----- Original Message ----- From: "Bruce Johnson" <[EMAIL PROTECTED]>
To: "G-List" <[email protected]>
Sent: Tuesday, January 25, 2005 12:30 AM
Subject: Re: AGP video cards sharing system memory




On Monday, January 24, 2005, at 05:13 PM, Joshua Coombs wrote:

Core in Tiger moves all the work to the GPU. This will result in the bus seeing lower utilization, (meaning PCI cards should be enabled if they have enough ram) but more ram use by the GUI.

Read the info:<http://www.apple.com/macosx/tiger/coreimage.html>

Tiger isn't moving 'all the work' to the GPU, more like they're using the GPU as a graphics co-processor, like a math co-processor for FP operations would be used. (or Velocity engine for vector operations).

Hrmm... that'd mean the bus IS going to be hit hard, so PCI cards will continue to be hurt under OS X, as it will be more of a streaming operation, much like now.


One thing you're missing here is that for screen purposes (and the things that CORE is set to do) 32 MB is quite a bit of ram.

1280x1024x24 (32bit color, as I don't believe any modern GPUs do packed data for framebuffer, I could be wrong though.)
1 framebuffer copy - 41943040bits
Standard is to double buffer - 83886080bits
Z buffer, 32bit (We're running 3d remember) - 41943040bits
Total before textures/scratch space - 125829120bits / 15MB
That leaves 17MB for textures/scratch as the 9200 doesn't support DIME and can't texture from system ram directly


Open Safari full screen, thats close to 4MB of texture by itself, Photoshop with a few images full screen, 4 to 10mb easy. If Quartz/Core do tripple buffering, you loose annother 4mb off the top as well. 32MB isn't something to laugh at, but it's not as forgiving as 64MB or more either.

The reason that games require such massive amounts of Video ram is for storing texture and shape databases, plus do rendering of normals for bump maps, Z-fields for things like haze and mist effects.

Look at the list of effects (they call them 'Image Units'). They look like the Photoshop 'Filters' menu.

They're all straight, single transforms on pixel arrays, all 2-D, not 3-d stuff like higher end games stuff is doing.

These are processor, not memory intensive.

Big difference; you don't need huge RAM buffers for that work.

Also, the mini does have 4X AGP. While this isn't top end by any means, come on, it's not like it's nothing!

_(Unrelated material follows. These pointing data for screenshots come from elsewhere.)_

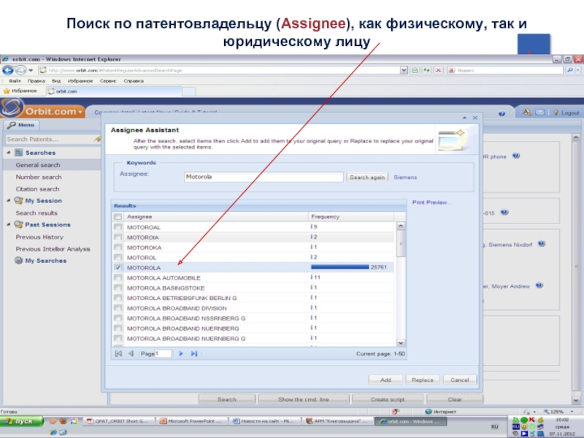Click the Search again button
584x438 pixels.
pos(367,177)
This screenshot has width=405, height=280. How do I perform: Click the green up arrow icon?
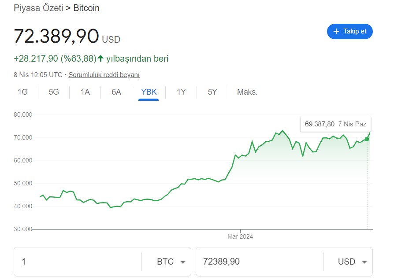click(x=100, y=59)
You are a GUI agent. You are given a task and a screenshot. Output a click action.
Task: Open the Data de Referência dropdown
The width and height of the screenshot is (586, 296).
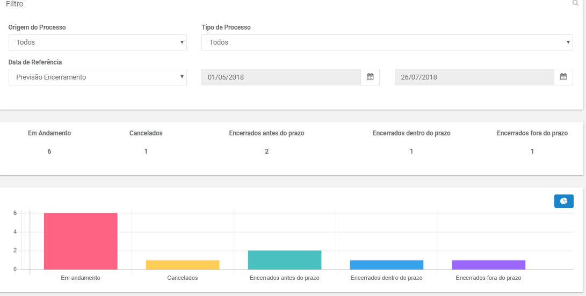(x=98, y=77)
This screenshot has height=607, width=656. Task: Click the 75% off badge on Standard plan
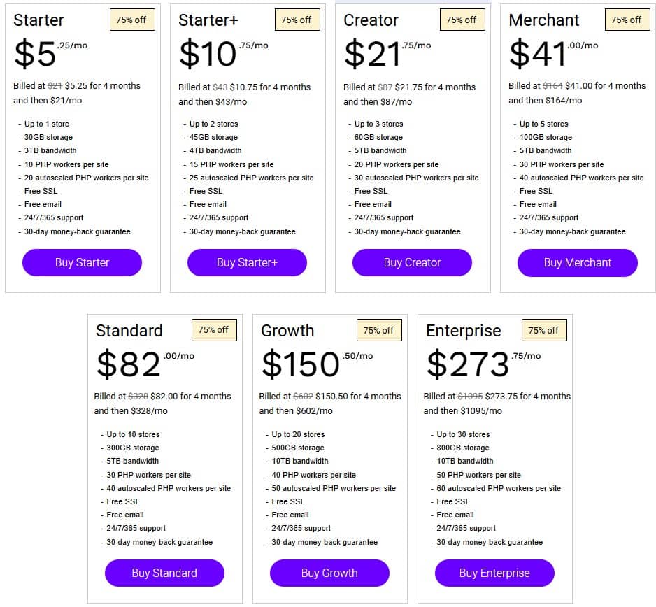[214, 330]
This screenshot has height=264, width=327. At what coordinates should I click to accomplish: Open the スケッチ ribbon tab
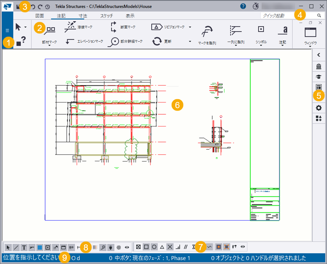point(107,16)
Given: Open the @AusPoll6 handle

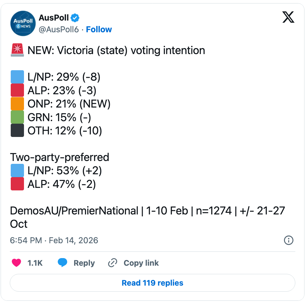Looking at the screenshot, I should click(58, 29).
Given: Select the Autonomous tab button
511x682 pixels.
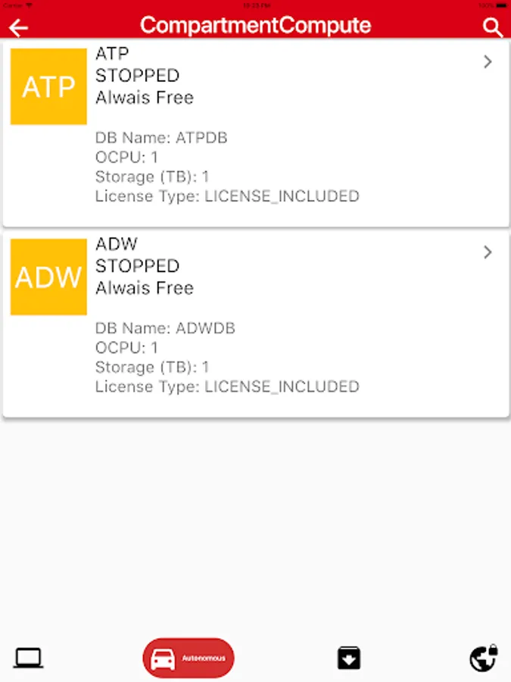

Agreed, but 1GB/s is still far slower than than the 6GB/s it has to local ram. (Based on PC specs saying it has a 128bit memory interface and clocks the bus at 400mhz. I couldn't find any 32mb cards to base that on, so it may run the memory interface at 64bit, or 3GB/s.)


The Mini may have enough raw GPU horsepower to tackle Core, but die because it's light on ram, and then be doubly hit by not allowing DIME mode which would have allowed it to attempt it rather than having to fall back hard on the CPU when it runs out of ram.

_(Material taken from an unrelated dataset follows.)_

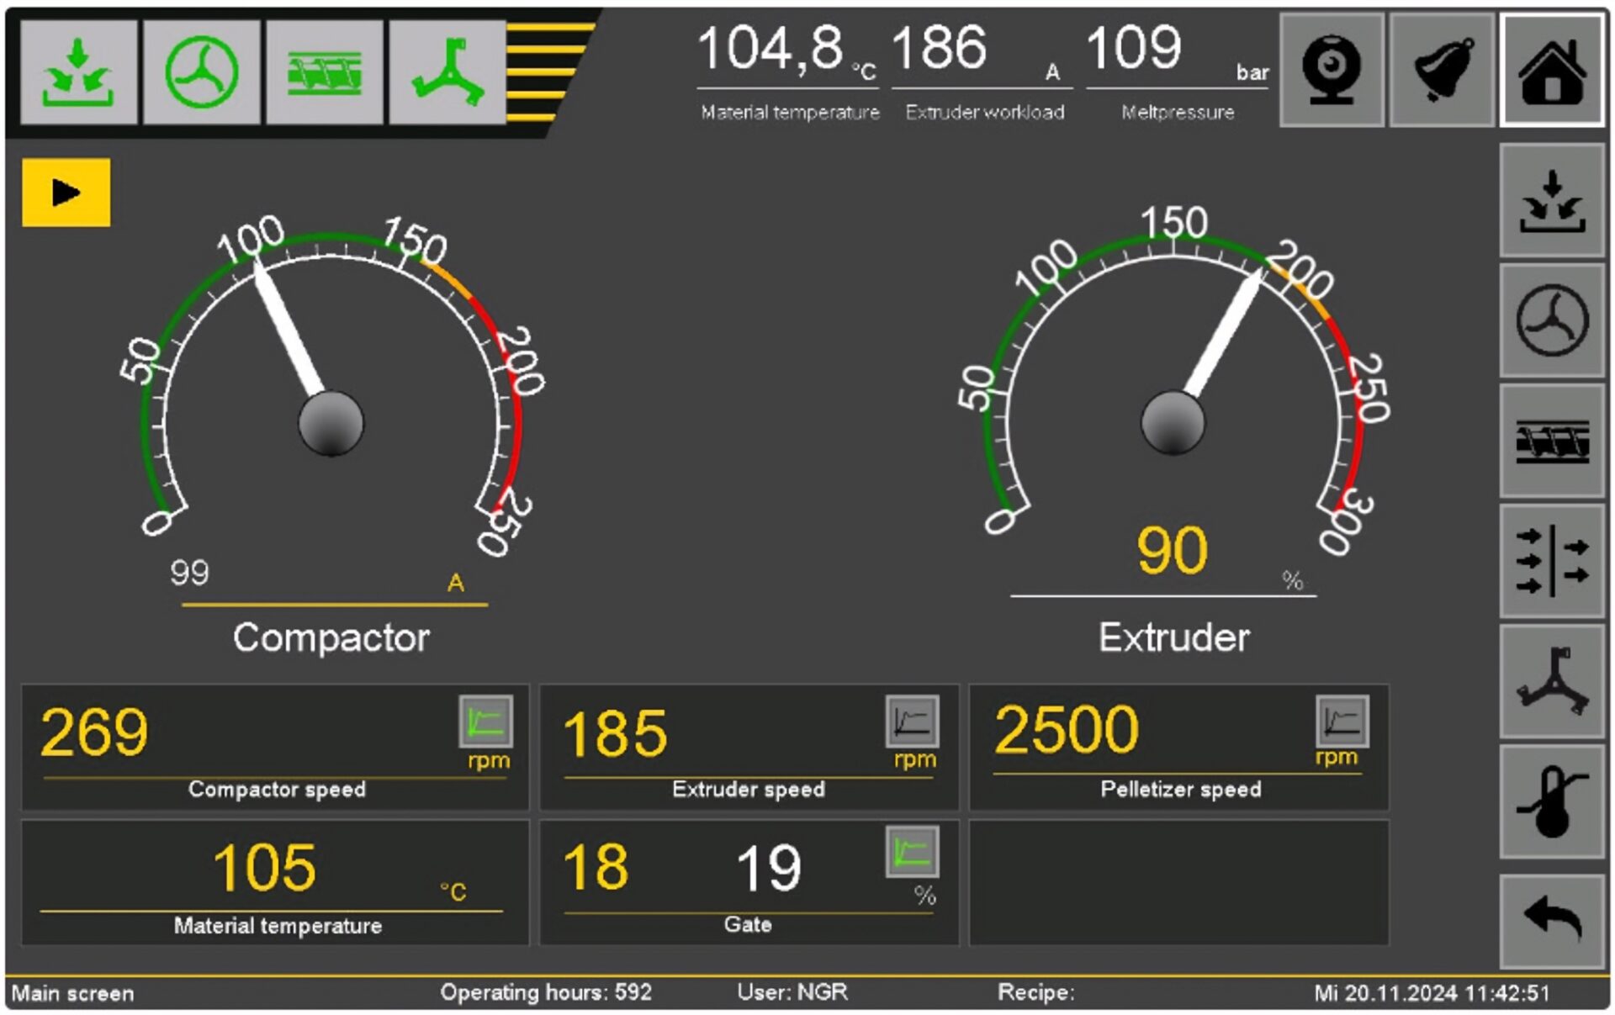The image size is (1615, 1015).
Task: Toggle the Pelletizer speed trend chart
Action: tap(1342, 722)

You gotta love it...the 9200 in the mini, so wretchedly 'low-end' you're already disimissing it as a failure, is about what a year or two out of being the TOP end of graphics?

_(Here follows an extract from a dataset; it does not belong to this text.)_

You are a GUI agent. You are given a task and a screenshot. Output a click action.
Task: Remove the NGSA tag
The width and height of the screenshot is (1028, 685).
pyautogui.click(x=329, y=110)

The 9200 is two generations behind the curve in ATi's product line, not only that, it's a castrated version of their top tier product for that generation. It's pixel/vertex shader support is not floating point, or DX9 class if you want to use PC conventions. Based on the orriginal requirements for Core to use the GPU posted by Apple on their website, they were targeting cards with floating point pixel shaders, which would leave the 9200 out.


It may only be one or two years old from date of product naming, but the tech is decidely older and slower.

As for how Apple's going to handle it? They say on the Core web page:

"For computers without a programmable GPU, Core Image dynamically optimizes for the CPU, automatically tuning for Velocity Engine and multiple processors as appropriate."

Simple, anything it can offload to the GPU it does, what it can't it sends to the vector co-processor in the G4, using multiple processors as needed.

So in short, your answer is: The Mini will do Core stuff just fine. As well it should...I suspect the design engineers would be hanging from the yardarms in Cupertino if it doesn't run Tiger well.

This should make stuff like iMovie kick a**...real-time transitions anyone?

(a DV frame is tiny in comparison to the screen...32 MB is more than enough to hold a bunch of frames.)

I dunno, all evidence says Core will not be running on the GPU on the mini, leaving the Velocity Engine to pick up all the slack. Time spent in the velocity engine is time you're not running user tasks. This is all wild speculation at this point, but I do question the mini's capibilities as a hardCORE system.


Granted, it's a $500 throwaway system, its not MEANT to be teh ubar box for high end work... : )

Mini's are out, so it'll be interesting to see the reviews hit for them. As for how long we have to wait for tiger... no idea.